Question

53\. Simplify: \(\frac{5 x^{4}(2 x+7)^{4}-8 x^{5}(2 x+7)^{3}}{(2 x+7)^{8}}\)

Short answer

\[ \frac{x^4 (2x + 35)}{(2x + 7)^5} \]

Step-by-step solution

Factor out common terms in the numerator

Both terms in the numerator share common factors. Identify the greatest common factor: \[ 5x^4 (2x+7)^4 \text{ and } 8x^5 (2x+7)^3 \]Factor out \( x^4 (2x+7)^3 \): \[ 5x^4 (2x+7)^4 - 8x^5 (2x+7)^3 = (2x+7)^3 x^4 [5(2x+7) - 8x] \]

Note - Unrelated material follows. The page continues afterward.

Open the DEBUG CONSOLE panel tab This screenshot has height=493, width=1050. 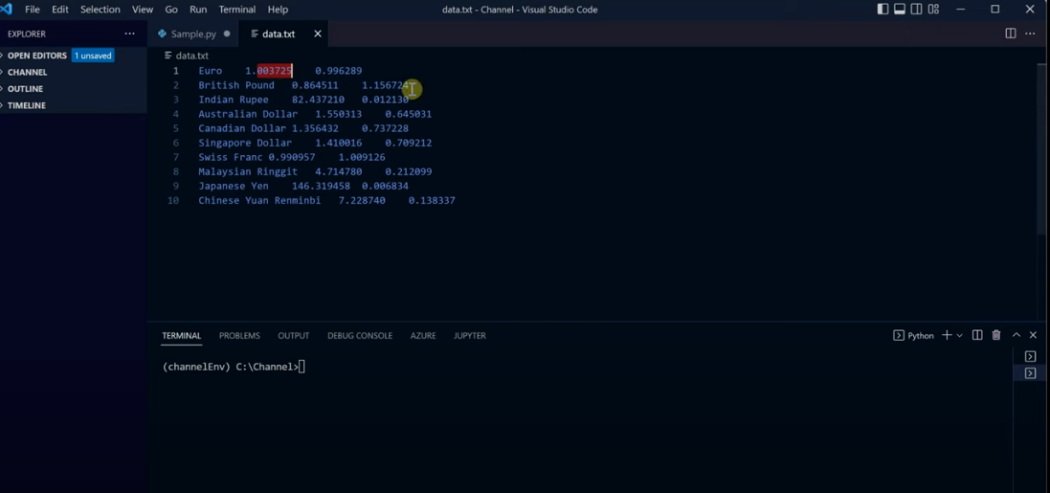360,336
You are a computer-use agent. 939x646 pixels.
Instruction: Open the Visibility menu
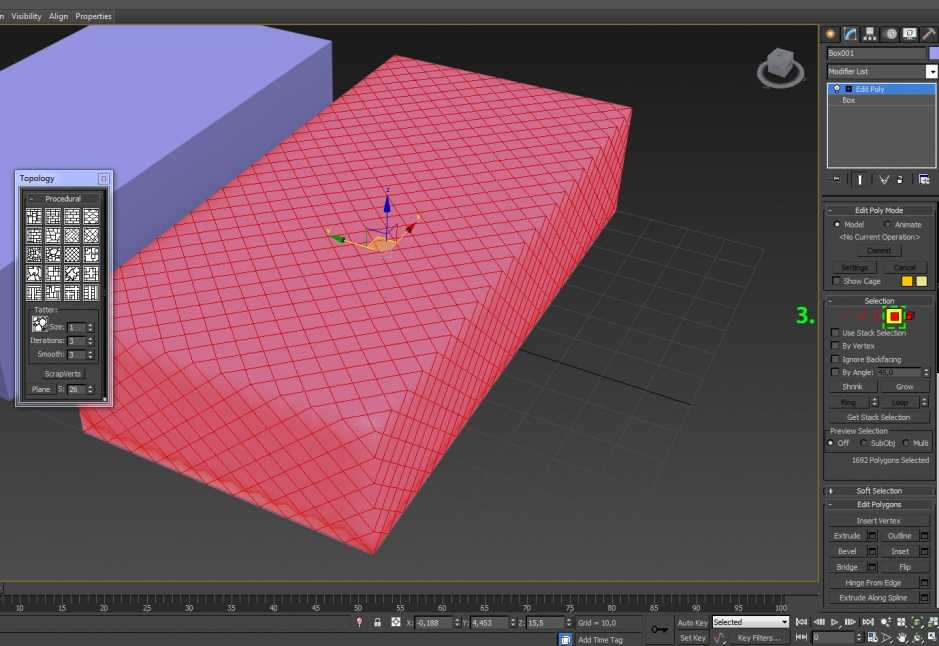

Simplify inside the brackets

Simplify the expression inside the brackets: \[ 5(2x + 7) - 8x = 10x + 35 - 8x = 2x + 35 \]So the expression now becomes: \[ x^4 (2x+7)^3 (2x + 35) \]

Substitute back into the fraction

Place the simplified numerator back into the original fraction: \[ \frac{x^4 (2x + 7)^3 (2x + 35)}{(2x + 7)^8} \]

Simplify the fraction

Cancel common factors between the numerator and the denominator: \[ \frac{x^4 (2x + 7)^3 (2x + 35)}{(2x + 7)^8} = \frac{x^4 (2x + 35)}{(2x + 7)^5} \]

Final simplified form

The simplified form of the given expression is: \[ \frac{x^4 (2x + 35)}{(2x + 7)^5} \]

Key concepts

Factoring Polynomials

When dealing with complex polynomial expressions, one of the key steps is to factor them. Factoring simply means breaking down the polynomial into simpler, multipliable terms. This process makes it easier to simplify, solve, or understand the expression.
In our exercise, the expression in the numerator, \[ 5x^4 (2x+7)^4 - 8x^5 (2x+7)^3 \], can be factored by identifying the greatest common factor (GCF). The GCF here is \[ x^4 (2x+7)^3 \]. Factoring this out leaves us with \[ (2x+7)^3 x^4 [5(2x+7) - 8x] \].
To verify your factoring, multiply the factors back together to ensure you get the original polynomial. This step is crucial for checking your work and ensuring the expression was factored correctly.

Simplifying Expressions

Simplifying algebraic expressions involves combining like terms and reducing the expression to its lowest terms.
It is essential to follow the order of operations (PEMDAS/BODMAS: Parentheses/Brackets, Exponents/Orders, Multiplication and Division (from left to right), Addition and Subtraction (from left to right)).
In our exercise, after factoring out the GCF, we simplify the expression inside the brackets: \[ 5(2x + 7) - 8x = 10x + 35 - 8x = 2x + 35 \].
Simplifying within parentheses first ensures that the rest of the expression is handled correctly. This step was important to reduce the expression to \[ x^4 (2x + 7)^3 (2x + 35) \], making it easier to work with moving forward.

Algebraic Fractions

An algebraic fraction is a fraction where the numerator and/or the denominator are algebraic expressions (expressions that include variables). Simplifying these fractions typically involves factoring and reducing common terms.
In our example, the fraction to simplify is \[ \frac{5 x^{4}(2 x+7)^{4}-8 x^{5}(2 x+7)^{3}}{(2 x+7)^{8}} \].
By factoring and simplifying the numerator first, we substitute it back into the fraction: \[ \frac{x^4 (2x + 7)^3 (2x + 35)}{(2x + 7)^8} \].
Next, we identify and cancel out the common factors in both the numerator and the denominator. Here, \[ (2x + 7)^3 \] is present in both, so we cancel it out, resulting in \[ \frac{x^4 (2x + 35)}{(2x + 7)^5} \].
Simplifying algebraic fractions helps in making complex expressions more manageable and easier to understand. This final step of cancellation is essential for finding the simplest form of the fraction.